🤖 AI Summary
This work addresses the challenge of automatically detecting fine-grained performance disparities among language models in evaluation. We propose the first automated comparative framework grounded in performance-aware contextual embeddings. Our method combines word-level feature clustering with difference-driven prompt sensitivity analysis to identify interpretable semantic-syntactic patterns—such as subjunctive markers (“were”) and sentence-final exclamation points—that systematically induce behavioral divergence across models. Unlike holistic metrics (e.g., perplexity), our framework uncovers statistically significant and cross-model generalizable behavioral differences. Evaluated across diverse model scales, architectures, and post-training variants, it successfully identifies数十 distinct sensitivity patterns—demonstrating strong reproducibility and explanatory power.
📝 Abstract
Language model evaluation is a daunting task: prompts are brittle, corpus-level perplexities are vague, and the choice of benchmarks are endless. Finding examples that show meaningful, generalizable differences between two LMs is crucial to understanding where one model succeeds and another fails. Can this process be done automatically?
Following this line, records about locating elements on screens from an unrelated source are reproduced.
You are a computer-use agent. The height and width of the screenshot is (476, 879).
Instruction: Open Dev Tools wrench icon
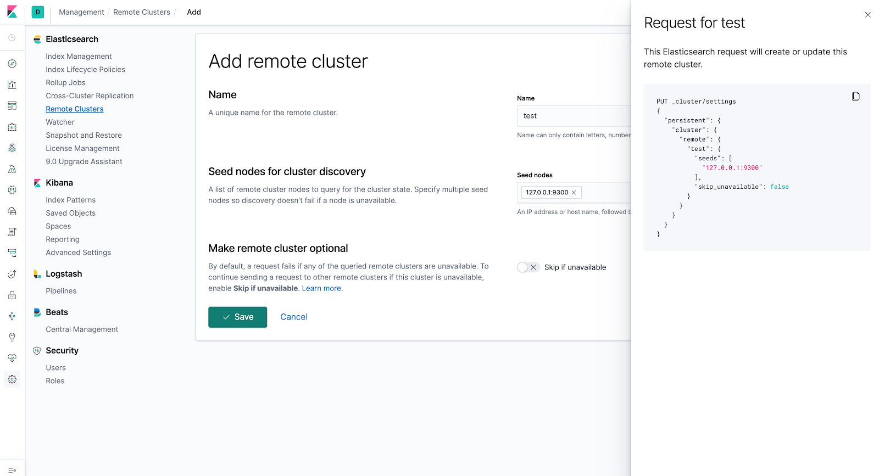[12, 337]
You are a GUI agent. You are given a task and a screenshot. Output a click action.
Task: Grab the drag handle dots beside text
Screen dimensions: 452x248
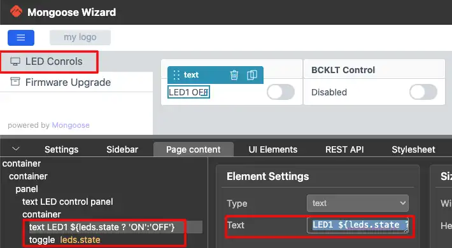pyautogui.click(x=176, y=75)
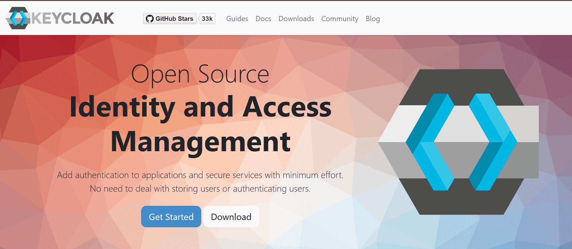Click the right blue chevron in hero logo
This screenshot has height=249, width=572.
[493, 142]
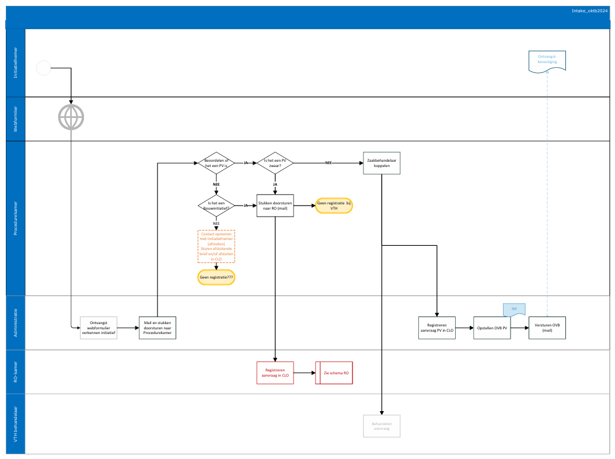Select the blue NR note shape
Screen dimensions: 615x459
tap(514, 310)
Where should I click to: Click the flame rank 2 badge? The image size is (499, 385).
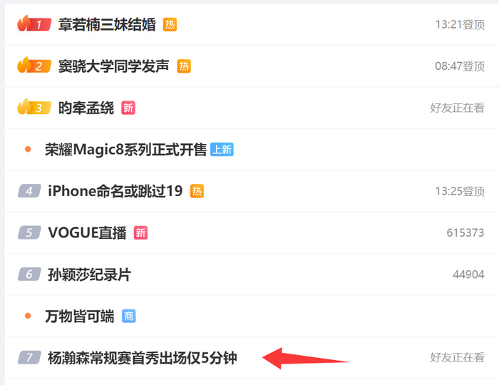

In this work, we propose methodology for automated comparison of language models that uses performance-aware contextual embeddings to find fine-grained features of text where one LM outperforms another. Our method, which we name BehaviorBox, extracts coherent features that demonstrate differences with respect to the ease of generation between two LMs. Specifically, BehaviorBox finds features that describe groups of words in fine-grained contexts, such as"conditional 'were' in the phrase 'if you were'"and"exclamation marks after emotional statements", where one model outperforms another within a particular datatset. We apply BehaviorBox to compare models that vary in size, model family, and post-training, and enumerate insights into specific contexts that illustrate meaningful differences in performance which cannot be found by measures such as corpus-level perplexity alone.